SharedState represents the shared state across all active SQL sessions (i.e. SparkSession instances) by sharing CacheManager, SQLListener, and ExternalCatalog.

There are two implementations of SharedState:

  • org.apache.spark.sql.internal.SharedState (default)

  • org.apache.spark.sql.hive.HiveSharedState

You can select SharedState for the active SparkSession using spark.sql.catalogImplementation setting.

SharedState is created lazily, i.e. when first accessed after SparkSession is created. It can happen when a new session is created or when the shared services are accessed. It is created with a SparkContext.

Creating SparkSession Instance

Caution
FIXME

Creating Datasets (createDataset methods)

createDataset[T: Encoder](data: Seq[T]): Dataset[T]
createDataset[T: Encoder](data: RDD[T]): Dataset[T]

// For Java
createDataset[T: Encoder](data: java.util.List[T]): Dataset[T]

createDataset is an experimental API to create a Dataset from a local Scala collection, i.e. Seq[T] or Java’s List[T], or an RDD[T].

val ints = spark.createDataset(0 to 9)
Note
You’d rather not be using createDataset since you have the Scala implicits and toDS method.

Accessing DataFrameReader (read method)

read: DataFrameReader

read method returns a DataFrameReader that is used to read data from external storage systems and load it into a DataFrame.

val spark: SparkSession = // create instance
val dfReader: DataFrameReader = spark.read

Runtime Configuration (conf attribute)

conf: RuntimeConfig

conf returns the current runtime configuration (as RuntimeConfig) that wraps SQLConf.

Caution
FIXME

sessionState

sessionState is a transient lazy value that represents the current SessionState.

sessionState is a lazily-created value based on the internal spark.sql.catalogImplementation setting that can be:

  • org.apache.spark.sql.hive.HiveSessionState when the setting is hive

  • org.apache.spark.sql.internal.SessionState for in-memory.

Executing SQL (sql method)

sql(sqlText: String): DataFrame

sql executes the sqlText SQL statement.

scala> sql("SHOW TABLES")
res0: org.apache.spark.sql.DataFrame = [tableName: string, isTemporary: boolean]
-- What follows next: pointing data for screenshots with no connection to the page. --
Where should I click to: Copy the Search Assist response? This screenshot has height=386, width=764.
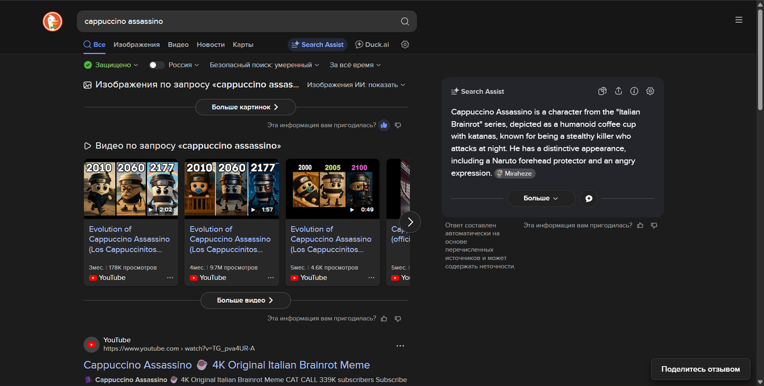point(602,91)
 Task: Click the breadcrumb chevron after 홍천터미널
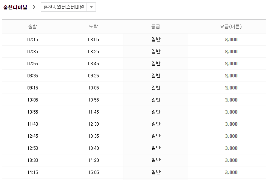34,8
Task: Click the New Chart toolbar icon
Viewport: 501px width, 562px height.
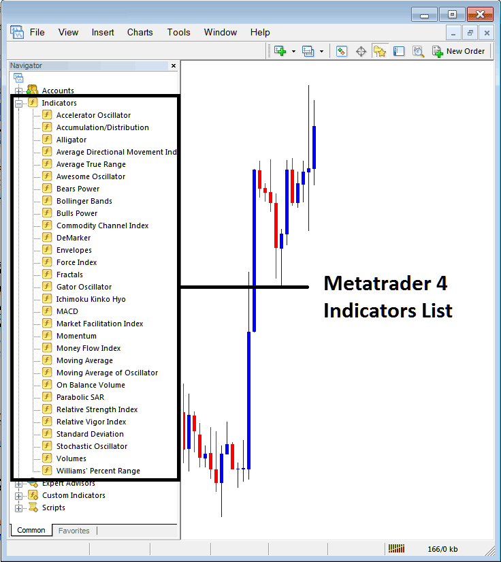Action: (280, 51)
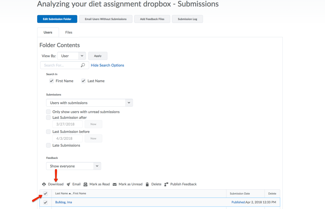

scala> sql("DROP TABLE IF EXISTS testData")
res1: org.apache.spark.sql.DataFrame = []

// Let's create a table to SHOW it
spark.range(10).write.option("path", "/tmp/test").saveAsTable("testData")

scala> sql("SHOW TABLES").show
+---------+-----------+
|tableName|isTemporary|
+---------+-----------+
| testdata|      false|
+---------+-----------+

Internally, it creates a Dataset using the current SparkSession and the plan (based on the input sqlText and parsed using ParserInterface.parsePlan available using sessionState.sqlParser).

Caution
FIXME See Executing SQL Queries.

Creating SessionBuilder (builder method)

builder(): Builder

SessionBuilder.builder method creates a new SparkSession.Builder to build a SparkSession off it using a fluent API.

import org.apache.spark.sql.SparkSession
val builder = SparkSession.builder

Settings

spark.sql.catalogImplementation

spark.sql.catalogImplementation (default: in-memory) is an internal setting with two possible values: hive and in-memory.